My husband called me beastly the other night.
This was, of course, a compliment. He was telling me that our running group had seen pictures of me from the Chesapeake Bay Bridge Swim last Sunday, and that they said I looked beastly. I questioned this, and he acknowledged that beastly was his word, not theirs, which led to several minutes of him describing how pretty I am.
I know he thinks I’m super-hot, and that it’s a great thing that he thinks of me as just another dude when it comes to working out. But it’s one of several comments that sparked an old insecurity: That when I’m training hard, I cross the line between powerful femininity and — well — beastliness. More importantly, that raises the question: Why are we, as women, so afraid to be beastly — in other words, strong?
It’s not just me. Check out the poll in this pieceby trainer Leigh Peele, in which 41 percent of 200 women surveyed reported that they never find muscles attractive on a woman. Twenty-six percent said they find muscles on a woman attractive ” sometimes, in small amounts.” Only 4 percent responded with an unequivocal “yes.”
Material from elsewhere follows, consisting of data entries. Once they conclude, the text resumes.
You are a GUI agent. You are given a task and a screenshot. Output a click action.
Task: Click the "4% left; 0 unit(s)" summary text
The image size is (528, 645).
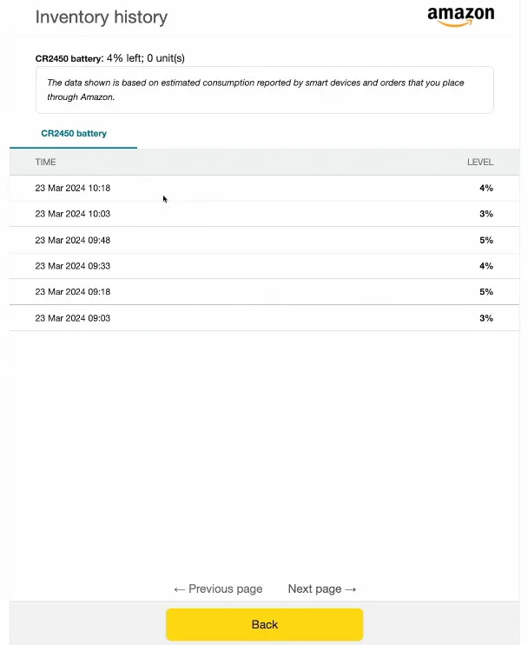(146, 58)
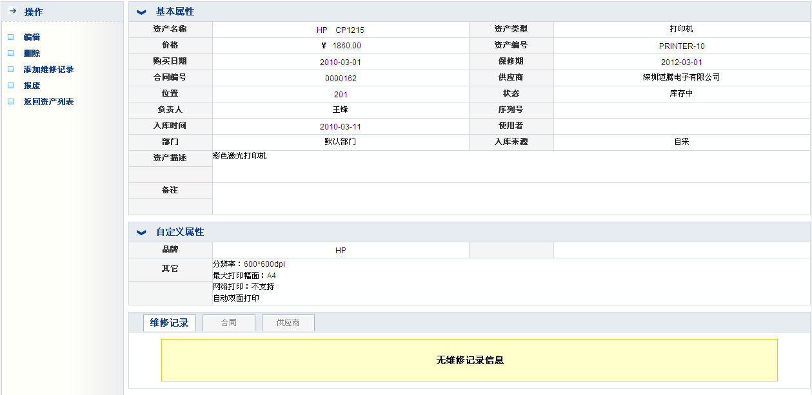Click the square bullet icon beside 删除
This screenshot has width=812, height=395.
point(10,53)
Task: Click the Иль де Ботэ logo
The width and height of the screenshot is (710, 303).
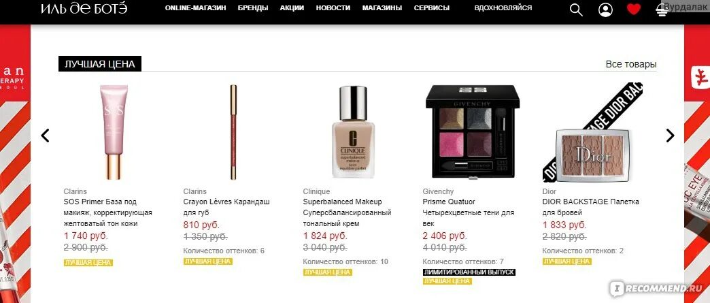Action: click(84, 8)
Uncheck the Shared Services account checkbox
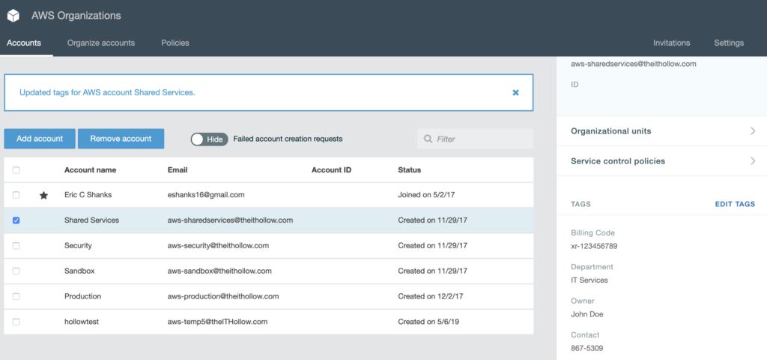This screenshot has height=360, width=767. point(16,221)
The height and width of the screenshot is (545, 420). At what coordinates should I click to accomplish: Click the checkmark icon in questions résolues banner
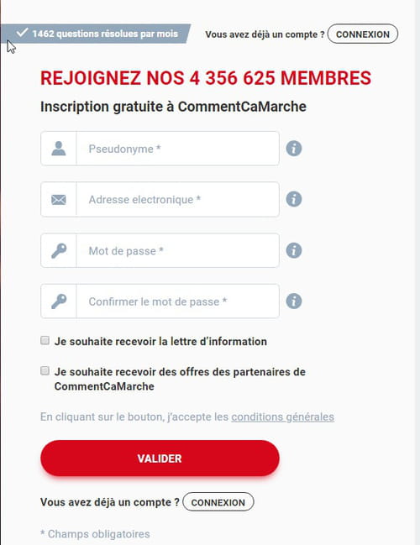tap(22, 33)
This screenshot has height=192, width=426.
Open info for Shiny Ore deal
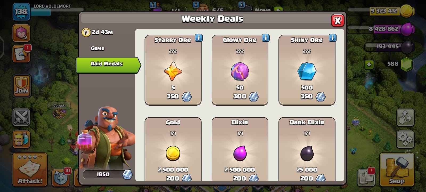333,38
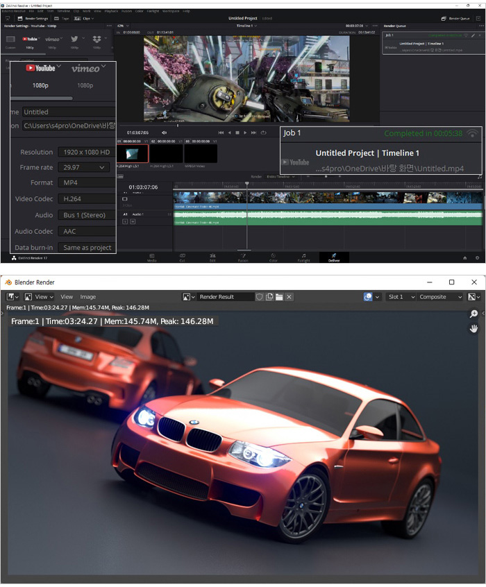This screenshot has height=587, width=486.
Task: Click Blender editor type selector icon
Action: pos(13,297)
Really, ladies? Muscles? Like, the ones that allow us to move? When I read the survey results, I thought about the way a male Sports Illustrated reporter described members of the U.S. Olympic Swim Team recently: “The image of powerful femininity.” How come that dude sees us as powerfully feminine, while a huge percentage of us would rather be too skinny than too muscular (according to the Leigh Peele poll)?
But I’d be lying if I said I didn’t understand what this was about. For me, my love-hate relationship with my shoulders started in eighth grade, when I saw a picture of myself for the first time after I started swimming with a club team. As an eighth grader, I had biceps. And I didn’t like them. My friends noticed, too. At pool parties, they’d tell me to flex, my little 13-year-old arms a party trick to rival the pool toys.
In high school, my swim teammates and I joked that rather than breasts, we had pecs. But by that point, I had learned to be proud of my weirdly muscular arms, with the focus on what they could do, not how they looked. We weren’t totally immune to the body-image issues that besiege most high-school girls, but we strived for rippled abs, not model-skinniness.
So what happened between then and now? I stopped swimming for a good decade, until some running injuries forced me back in the pool. During that decade, I should have become more at home in my body, and more secure in myself. And I am — it’s just that the fact that I’m even writing this blog post makes it clear that feeling perfectly comfortable in one’s body is a lifelong struggle, not a simple fact.
Most days, I still believe it’s not about how my shoulders look, but what they can do. And since they can cut across what I swear were 4-foot waves in the Chesapeake Bay, or make me glide through the pool faster than the dude in the lane next to mine, I think they’re pretty awesome.